If you’re ready to create an NLP application and would like to hear our take on your idea and its feasibility, call us here.
- Use Cases of ML in Healthcare
- A Guide to Pose Estimation
- How to Create a Machine Learning App
- How to Build a Chatbot
- Building a Loan Calculator Using ML
- Using AI to Build Healthcare Apps
Frequently Asked Questions
How long does it take to develop an NLP app?
From our experience, plan for at least 6 months to arrive at an MVP.

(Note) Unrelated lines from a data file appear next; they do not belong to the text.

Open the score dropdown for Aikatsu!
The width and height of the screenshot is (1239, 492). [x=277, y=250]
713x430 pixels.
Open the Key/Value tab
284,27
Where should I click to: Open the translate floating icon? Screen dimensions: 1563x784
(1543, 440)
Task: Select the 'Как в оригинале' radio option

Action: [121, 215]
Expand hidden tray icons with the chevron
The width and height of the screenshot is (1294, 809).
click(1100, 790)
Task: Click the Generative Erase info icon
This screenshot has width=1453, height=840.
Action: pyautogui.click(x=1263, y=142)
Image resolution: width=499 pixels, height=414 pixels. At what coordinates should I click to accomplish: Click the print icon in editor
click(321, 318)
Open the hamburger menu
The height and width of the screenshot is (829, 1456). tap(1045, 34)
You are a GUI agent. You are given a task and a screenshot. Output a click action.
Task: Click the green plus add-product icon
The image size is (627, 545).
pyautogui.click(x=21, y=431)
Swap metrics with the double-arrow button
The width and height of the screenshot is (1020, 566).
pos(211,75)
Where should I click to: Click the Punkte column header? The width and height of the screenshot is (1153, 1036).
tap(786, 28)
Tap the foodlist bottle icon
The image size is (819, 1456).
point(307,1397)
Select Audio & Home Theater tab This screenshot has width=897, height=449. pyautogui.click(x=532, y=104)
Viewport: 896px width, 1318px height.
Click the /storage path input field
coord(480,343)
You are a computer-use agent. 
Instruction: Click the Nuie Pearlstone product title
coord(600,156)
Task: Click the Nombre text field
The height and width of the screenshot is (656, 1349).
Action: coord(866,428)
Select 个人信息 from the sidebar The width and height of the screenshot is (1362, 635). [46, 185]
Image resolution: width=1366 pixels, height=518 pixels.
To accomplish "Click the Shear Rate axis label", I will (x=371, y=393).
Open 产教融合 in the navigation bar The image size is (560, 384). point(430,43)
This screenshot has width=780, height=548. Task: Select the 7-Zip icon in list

What is the difference between NLU and NLP?
NLU is part of NLP. In this blog, we use them interchangeably. I wouldn’t really spend time on that; just treat NLU like NLP — tech to understand human language.
Should I host ML code in the cloud or right inside the app?
Having an AI engine in the cloud gives you more flexibility, as you can build multiple front ends and connect them all to the same engine.
What are the most typical NLP applications?
Sales and customer support automation.
How to create an NLP application from scratch?
You will waste a lot of time. I suggest using available NLP tools to bootstrap your app development. The app itself will be “from scratch”, just not the whole ML piece, and that’s ok.